Les soutiens du groupe se rangent en gros en deux camps : pour l'un, les Pussy Riot n'ont rien fait de mal, et n'auraient même pas dû être arrêtées. Et l'autre défend que l'Eglise devrait faire preuve de clémence, même si leur action l'a offensée. Mettre ces deux visions dans le même panier revient à oublier que certains de ces soutiens n'ont pas toujours été d'un grand secours.

[1]

Les membres de Pussy Riot attendent leur audition devant le tribunal Khamovnitchesky de Moscou, 3 août 2012, photo Anton Belitskiy, copyright © Demotix.

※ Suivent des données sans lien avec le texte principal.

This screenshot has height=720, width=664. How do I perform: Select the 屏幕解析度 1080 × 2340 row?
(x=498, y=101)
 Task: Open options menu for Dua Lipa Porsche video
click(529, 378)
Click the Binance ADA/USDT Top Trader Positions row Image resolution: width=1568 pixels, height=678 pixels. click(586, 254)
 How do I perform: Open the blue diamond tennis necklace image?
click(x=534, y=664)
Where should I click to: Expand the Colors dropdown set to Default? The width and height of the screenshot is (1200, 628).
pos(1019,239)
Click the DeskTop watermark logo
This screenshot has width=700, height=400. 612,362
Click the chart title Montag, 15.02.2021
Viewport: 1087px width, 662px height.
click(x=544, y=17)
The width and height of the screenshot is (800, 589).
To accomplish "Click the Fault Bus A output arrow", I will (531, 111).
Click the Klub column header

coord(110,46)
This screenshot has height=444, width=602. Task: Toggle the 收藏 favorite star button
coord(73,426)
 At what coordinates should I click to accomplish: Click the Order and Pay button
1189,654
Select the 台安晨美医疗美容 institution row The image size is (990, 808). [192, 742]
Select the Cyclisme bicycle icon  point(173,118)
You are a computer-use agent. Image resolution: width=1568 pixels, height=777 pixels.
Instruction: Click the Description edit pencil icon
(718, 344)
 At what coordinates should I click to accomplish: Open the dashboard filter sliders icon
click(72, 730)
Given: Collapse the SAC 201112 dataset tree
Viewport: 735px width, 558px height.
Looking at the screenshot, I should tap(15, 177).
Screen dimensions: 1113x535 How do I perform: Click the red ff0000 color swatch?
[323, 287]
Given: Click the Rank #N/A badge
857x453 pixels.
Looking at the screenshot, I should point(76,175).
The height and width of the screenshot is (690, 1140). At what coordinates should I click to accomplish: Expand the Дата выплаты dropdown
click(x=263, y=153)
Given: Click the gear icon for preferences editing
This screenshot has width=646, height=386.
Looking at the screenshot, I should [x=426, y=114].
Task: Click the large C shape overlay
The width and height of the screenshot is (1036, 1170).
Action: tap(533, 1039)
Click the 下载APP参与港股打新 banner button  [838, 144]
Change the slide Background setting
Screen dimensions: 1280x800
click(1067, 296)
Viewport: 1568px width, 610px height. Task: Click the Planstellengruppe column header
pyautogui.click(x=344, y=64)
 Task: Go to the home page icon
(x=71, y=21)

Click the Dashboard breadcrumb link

En un sens, ceux qui plaident pour la relaxe des Riot — tout en les estimant coupables d'un méfait — donnent du grain à moudre à leurs véritables détracteurs. En effet, si leur performance est définie comme une forme d'inconduite, plutôt qu'un exercice de libre parole, le reste n'est qu'affaire de degré: l'appréciation de la gravité du délit, et la sévérité de la punition s'ouvrent à l'interprétation.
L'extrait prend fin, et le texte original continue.